クラシック、オペラの粋を極める!

海外旅行はオペラが優先、コンサートが優先、観光二の次

アラベッラ

ところで、アラベッラお嬢さん、どう思います??
この人本当にいい女性??
オレさ、「おまえさん自分のことしか考えてねーだろ」っていうツッコミを入れたくてしょうがないのだが。
 
その1
 破産寸前で毎日のように催告書、督促書が届いている家庭の危機だというのに、そんな現実などどこ吹く風で「今日は謝肉祭よっ!楽しみ~」と浮かれている。
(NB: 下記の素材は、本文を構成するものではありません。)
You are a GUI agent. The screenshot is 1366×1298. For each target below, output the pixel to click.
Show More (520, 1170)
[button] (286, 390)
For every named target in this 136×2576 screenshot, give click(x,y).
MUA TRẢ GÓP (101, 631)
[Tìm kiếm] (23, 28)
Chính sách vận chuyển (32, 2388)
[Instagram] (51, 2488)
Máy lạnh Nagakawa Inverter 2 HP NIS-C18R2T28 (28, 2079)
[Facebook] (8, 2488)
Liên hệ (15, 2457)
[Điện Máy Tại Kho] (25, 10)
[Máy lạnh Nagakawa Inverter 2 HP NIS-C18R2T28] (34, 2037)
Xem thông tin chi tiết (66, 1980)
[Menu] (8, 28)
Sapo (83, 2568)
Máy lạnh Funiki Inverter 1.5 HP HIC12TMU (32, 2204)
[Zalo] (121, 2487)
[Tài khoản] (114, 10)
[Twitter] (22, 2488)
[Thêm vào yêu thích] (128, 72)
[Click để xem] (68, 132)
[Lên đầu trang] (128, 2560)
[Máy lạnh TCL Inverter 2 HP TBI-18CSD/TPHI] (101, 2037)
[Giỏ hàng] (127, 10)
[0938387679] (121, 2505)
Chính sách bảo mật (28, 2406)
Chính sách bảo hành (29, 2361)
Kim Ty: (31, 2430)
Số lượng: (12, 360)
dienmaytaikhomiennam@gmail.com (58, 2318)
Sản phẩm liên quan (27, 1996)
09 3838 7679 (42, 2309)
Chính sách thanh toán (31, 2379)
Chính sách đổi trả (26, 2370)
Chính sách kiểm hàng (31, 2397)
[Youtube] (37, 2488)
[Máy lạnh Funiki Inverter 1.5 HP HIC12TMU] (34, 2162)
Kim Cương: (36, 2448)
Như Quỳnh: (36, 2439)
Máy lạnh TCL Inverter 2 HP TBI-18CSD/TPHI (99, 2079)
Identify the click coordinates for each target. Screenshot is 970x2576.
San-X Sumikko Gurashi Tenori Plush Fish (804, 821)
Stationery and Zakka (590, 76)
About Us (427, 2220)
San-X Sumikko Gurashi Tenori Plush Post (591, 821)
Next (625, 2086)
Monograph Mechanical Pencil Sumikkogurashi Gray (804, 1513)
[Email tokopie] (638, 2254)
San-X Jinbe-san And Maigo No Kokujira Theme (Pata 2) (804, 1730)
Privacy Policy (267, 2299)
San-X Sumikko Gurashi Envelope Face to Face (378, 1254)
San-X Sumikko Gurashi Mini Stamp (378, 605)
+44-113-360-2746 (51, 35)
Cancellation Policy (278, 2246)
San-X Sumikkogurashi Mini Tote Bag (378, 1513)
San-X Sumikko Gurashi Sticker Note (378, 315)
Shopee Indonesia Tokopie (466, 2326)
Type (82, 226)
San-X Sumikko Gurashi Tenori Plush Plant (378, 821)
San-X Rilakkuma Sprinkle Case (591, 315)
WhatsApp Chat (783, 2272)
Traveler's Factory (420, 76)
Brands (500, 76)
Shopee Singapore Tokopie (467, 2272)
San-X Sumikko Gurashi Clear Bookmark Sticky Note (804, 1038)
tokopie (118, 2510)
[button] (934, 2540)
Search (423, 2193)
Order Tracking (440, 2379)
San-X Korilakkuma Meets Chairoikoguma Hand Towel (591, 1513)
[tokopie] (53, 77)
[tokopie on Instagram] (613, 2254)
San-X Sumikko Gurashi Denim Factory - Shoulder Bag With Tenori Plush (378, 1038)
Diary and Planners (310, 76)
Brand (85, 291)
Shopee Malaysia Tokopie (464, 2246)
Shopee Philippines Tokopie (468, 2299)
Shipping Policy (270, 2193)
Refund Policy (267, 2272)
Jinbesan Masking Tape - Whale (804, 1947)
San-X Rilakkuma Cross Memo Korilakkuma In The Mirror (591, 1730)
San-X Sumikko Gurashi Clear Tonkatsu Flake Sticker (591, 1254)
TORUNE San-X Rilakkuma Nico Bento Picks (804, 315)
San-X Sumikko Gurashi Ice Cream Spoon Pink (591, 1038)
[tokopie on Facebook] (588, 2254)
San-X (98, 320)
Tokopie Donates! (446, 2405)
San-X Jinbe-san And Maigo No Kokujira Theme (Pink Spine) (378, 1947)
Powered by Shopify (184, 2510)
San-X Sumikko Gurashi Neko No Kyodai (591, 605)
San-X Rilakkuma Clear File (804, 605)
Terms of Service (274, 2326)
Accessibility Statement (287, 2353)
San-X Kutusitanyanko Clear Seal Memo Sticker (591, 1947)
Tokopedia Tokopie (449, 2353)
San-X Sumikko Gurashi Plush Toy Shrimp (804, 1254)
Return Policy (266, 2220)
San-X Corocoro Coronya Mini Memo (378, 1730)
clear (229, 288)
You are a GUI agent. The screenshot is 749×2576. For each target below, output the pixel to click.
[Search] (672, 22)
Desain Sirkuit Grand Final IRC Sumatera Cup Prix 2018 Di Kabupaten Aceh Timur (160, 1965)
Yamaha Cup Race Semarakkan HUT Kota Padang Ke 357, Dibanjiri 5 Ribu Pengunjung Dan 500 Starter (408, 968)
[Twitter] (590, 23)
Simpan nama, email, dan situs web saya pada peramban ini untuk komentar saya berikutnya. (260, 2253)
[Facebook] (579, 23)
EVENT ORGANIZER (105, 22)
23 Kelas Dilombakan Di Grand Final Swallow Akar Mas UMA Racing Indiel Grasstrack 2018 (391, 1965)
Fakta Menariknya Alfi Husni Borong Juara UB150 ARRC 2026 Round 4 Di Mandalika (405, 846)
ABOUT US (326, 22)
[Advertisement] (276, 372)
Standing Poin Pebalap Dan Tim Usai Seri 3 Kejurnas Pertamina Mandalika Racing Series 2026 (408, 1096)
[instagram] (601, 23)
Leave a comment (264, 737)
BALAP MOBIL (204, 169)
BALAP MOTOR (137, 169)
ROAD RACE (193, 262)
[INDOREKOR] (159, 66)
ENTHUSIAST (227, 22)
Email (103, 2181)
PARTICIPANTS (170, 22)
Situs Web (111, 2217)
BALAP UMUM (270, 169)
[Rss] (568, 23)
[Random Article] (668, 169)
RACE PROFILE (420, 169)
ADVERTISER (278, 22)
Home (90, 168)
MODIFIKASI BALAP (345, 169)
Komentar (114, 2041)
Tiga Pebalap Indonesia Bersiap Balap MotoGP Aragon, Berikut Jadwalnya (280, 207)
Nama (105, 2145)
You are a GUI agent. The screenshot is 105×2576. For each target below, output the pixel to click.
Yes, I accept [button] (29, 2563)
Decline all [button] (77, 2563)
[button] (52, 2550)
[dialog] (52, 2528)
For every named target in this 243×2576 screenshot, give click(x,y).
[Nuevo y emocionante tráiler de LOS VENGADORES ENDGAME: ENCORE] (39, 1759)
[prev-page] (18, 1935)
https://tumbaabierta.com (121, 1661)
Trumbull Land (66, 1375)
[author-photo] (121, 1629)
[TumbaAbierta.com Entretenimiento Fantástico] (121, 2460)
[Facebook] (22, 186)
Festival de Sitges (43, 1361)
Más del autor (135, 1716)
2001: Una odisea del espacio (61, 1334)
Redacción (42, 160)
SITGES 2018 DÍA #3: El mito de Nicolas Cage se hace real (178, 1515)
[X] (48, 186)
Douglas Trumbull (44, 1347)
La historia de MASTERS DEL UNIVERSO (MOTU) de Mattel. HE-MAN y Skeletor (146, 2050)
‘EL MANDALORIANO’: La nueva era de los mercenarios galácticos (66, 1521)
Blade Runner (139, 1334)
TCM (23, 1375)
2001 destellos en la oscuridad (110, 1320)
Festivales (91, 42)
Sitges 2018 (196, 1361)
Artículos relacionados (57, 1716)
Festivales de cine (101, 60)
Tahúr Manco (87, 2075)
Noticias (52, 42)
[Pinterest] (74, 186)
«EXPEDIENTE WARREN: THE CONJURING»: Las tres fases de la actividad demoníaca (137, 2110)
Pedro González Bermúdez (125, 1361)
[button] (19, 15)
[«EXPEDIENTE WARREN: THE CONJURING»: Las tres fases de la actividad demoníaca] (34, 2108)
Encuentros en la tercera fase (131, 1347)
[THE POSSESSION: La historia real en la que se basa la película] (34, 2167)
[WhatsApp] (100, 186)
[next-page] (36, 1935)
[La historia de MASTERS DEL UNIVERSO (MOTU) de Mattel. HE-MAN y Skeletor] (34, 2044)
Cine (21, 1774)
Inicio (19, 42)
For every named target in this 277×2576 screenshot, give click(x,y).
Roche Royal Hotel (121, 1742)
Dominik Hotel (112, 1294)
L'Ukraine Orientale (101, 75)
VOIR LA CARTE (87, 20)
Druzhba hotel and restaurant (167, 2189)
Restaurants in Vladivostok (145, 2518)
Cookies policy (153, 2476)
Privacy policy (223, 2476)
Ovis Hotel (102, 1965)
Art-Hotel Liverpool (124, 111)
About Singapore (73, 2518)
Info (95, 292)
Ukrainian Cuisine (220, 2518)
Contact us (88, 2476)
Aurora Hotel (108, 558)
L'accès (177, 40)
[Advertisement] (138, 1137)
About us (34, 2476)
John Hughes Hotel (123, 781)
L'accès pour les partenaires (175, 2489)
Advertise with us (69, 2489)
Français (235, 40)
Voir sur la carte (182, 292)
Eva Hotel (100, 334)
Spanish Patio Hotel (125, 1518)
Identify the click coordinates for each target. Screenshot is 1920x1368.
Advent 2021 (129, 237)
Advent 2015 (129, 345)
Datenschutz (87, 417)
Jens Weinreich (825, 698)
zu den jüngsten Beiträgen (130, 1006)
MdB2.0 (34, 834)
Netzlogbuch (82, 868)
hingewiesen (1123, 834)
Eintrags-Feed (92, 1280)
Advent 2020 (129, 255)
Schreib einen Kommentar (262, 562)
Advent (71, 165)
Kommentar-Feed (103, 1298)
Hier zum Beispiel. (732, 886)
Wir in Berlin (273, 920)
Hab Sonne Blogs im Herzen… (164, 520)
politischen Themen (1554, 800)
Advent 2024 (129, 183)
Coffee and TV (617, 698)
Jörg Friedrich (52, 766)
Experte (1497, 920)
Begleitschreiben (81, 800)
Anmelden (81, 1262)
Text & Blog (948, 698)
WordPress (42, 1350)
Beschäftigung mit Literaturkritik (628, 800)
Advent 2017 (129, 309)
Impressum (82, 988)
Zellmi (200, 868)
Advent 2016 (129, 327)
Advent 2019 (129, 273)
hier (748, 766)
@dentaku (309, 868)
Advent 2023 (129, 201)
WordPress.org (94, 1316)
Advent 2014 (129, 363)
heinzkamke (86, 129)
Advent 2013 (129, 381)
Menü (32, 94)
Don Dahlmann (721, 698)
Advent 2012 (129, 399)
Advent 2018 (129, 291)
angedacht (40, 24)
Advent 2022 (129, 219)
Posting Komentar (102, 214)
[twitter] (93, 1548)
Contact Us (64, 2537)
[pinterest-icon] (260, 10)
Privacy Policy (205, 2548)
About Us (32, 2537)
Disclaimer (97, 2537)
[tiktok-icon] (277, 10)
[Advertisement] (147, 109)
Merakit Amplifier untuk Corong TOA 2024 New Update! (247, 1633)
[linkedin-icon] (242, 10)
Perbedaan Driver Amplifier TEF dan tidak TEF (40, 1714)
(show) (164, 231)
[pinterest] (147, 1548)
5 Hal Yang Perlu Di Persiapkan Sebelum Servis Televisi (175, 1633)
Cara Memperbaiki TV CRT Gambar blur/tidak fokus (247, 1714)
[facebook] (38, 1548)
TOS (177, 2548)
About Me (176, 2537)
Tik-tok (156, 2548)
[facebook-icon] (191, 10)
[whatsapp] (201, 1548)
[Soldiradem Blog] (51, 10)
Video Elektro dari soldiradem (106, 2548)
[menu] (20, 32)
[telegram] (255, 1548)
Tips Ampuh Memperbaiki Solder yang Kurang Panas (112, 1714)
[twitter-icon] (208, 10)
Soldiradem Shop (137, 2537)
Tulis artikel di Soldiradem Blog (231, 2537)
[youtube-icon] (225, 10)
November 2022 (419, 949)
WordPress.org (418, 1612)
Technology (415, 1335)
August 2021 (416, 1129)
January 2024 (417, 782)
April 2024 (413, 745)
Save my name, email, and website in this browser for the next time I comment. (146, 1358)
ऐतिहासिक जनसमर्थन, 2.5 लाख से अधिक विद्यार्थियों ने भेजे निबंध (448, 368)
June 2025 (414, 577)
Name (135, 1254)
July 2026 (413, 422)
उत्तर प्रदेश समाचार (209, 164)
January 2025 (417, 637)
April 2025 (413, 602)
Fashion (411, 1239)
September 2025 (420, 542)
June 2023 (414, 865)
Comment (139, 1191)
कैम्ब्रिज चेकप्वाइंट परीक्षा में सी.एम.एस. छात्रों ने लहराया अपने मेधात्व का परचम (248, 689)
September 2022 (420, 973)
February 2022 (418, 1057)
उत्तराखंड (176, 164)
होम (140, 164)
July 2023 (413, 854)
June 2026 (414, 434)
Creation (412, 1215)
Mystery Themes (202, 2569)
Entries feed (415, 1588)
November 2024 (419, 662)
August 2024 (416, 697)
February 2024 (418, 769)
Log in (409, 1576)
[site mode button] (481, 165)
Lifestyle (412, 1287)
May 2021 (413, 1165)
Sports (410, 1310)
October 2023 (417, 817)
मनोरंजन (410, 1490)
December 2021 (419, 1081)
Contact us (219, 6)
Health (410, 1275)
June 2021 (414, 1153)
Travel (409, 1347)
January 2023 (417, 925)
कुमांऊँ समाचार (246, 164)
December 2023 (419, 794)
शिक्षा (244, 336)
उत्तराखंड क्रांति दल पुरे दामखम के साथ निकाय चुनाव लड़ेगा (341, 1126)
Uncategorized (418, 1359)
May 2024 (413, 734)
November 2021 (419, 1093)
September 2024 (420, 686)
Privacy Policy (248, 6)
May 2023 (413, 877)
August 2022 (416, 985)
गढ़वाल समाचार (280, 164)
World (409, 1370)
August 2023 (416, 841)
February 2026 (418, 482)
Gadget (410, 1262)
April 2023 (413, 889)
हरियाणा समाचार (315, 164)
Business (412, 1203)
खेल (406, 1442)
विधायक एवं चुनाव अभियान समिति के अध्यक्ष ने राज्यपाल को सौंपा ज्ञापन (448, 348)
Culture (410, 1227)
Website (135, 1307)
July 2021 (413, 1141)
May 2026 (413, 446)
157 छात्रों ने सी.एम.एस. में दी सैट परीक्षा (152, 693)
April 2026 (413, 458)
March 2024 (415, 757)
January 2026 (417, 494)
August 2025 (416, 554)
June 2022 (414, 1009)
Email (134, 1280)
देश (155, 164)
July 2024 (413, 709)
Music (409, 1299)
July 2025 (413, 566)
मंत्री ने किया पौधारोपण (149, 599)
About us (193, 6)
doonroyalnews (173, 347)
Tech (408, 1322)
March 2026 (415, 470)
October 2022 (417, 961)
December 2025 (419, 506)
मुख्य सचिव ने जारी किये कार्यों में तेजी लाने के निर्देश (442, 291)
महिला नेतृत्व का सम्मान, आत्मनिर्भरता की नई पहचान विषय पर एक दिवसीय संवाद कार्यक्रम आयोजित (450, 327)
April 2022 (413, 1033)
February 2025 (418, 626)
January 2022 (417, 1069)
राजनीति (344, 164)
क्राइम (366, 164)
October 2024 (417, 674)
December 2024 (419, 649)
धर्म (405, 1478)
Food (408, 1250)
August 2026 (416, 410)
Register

(第2幕で、結婚を迫るマンドリカに対して『我が家の実情をご存知ですの?』などと聞いているところからして、ヤバい状況であることは、一応は知っているようだ。)
 
その2
 家族思いのズデンカが「マッテオが幸せになりますように、家族が追い出されませんように、お父さんが賭けで勝ちますように、それが叶うのなら私は一生男の格好をし続けても構いません」と祈っている(なんという献身!)というのに、姉ときたら「いつか素敵な人が目の前に現れたら・・」なんてボケた夢を見ている。玉の輿しか頭にないようだ。
 
その3
 言い寄ってくる男どもの真心を軽んじている。楽しい誘いには応じておきながら、陰では「どいつもこいつも、どこかイマイチ物足りないのよね~」と不遜な態度。
「あら!素敵なお花!」と手に取って、それがマッテオからの贈り物だと聞いた瞬間、ポイ捨て。
 夢にまで見た王子様がついに現れたと思いきや、それまで好意を寄せてきた男連中を次々と「はい、さようなら」と切り捨て。きっとこれまで相当プレゼントを貰ったり、貢いでもらっていたであろうに。ゆ、許せんっ!
 
 コノヤロー、せっかくの「好きです」という好意をポイ捨てするな。このオレ様もその昔、何度「ごめんなさい」と言われたことか、チクショー。(泣)
 
 ということで、結論、私はいくら美人であっても思い上がった女は嫌い、やっぱり思いやりがある人がいいよね・・・って、違うわい、私の話ではないわいっ(笑)。
 
 そんなタカビーなアラベッラに比べて、ズデンカはなんと優しくて素敵なことか!思いやりがあり、好きな人への一途な気持ちもある。(やっぱり私の好きなタイプの話か?笑)
 
 ズデンカには、どうか幸せになって欲しい。
 それなのに、今回の新国立アラベッラの演出、そのズデンカの描き方がいささか弱い。物語の行方を左右する重要人物なのに、存在感がいま一つである。もっとも、これを演じるラスムッセンの歌唱が良くも悪くもなくいわゆるふつーなので、存在感が薄い原因の一つになっている。
 
 せっかくマンドリカが罪滅しにズデンカとマッテオの仲をとりもち、「若い二人が結ばれることを断らないでください」と父ヴァルトナーに申し出るのに、そのヴァルトナーが承服しかねるかのようにイライラし、握手の手を引っこ抜くという今回の演出上の振付は胸くそ気分が悪い。だーかーらー、ズデンカを幸せにしてあげろっつうの!
 
 
 私の勝手な想像だが、物語「アラベッラ」の続編が「ばらの騎士」だと思う。アラベッラの将来-15年後の姿が、ばらの騎士のマルシャリン。
 玉の輿に憧れ、見事に夢を実現して夫のお城に嫁いできたが、やがて時が経つに連れて夫婦間の恋愛感情は徐々に冷めていく。マンドリカの‘一度猜疑心が芽生えたら、とことん許せなくなる’という性格は、そう簡単に直らなく、やがてアラベッラは憧れと現実のギャップに落胆し、失意の日々を送る。そうなると、美しさを武器にして「蝶よ花よ」とチヤホヤされた青春時代が懐かしい。こうして、若い恋人オクタヴィアンとの火遊びに夢中になる・・・。
 
ほら、なんとなくそんな感じに見えませんか???  ふふふ。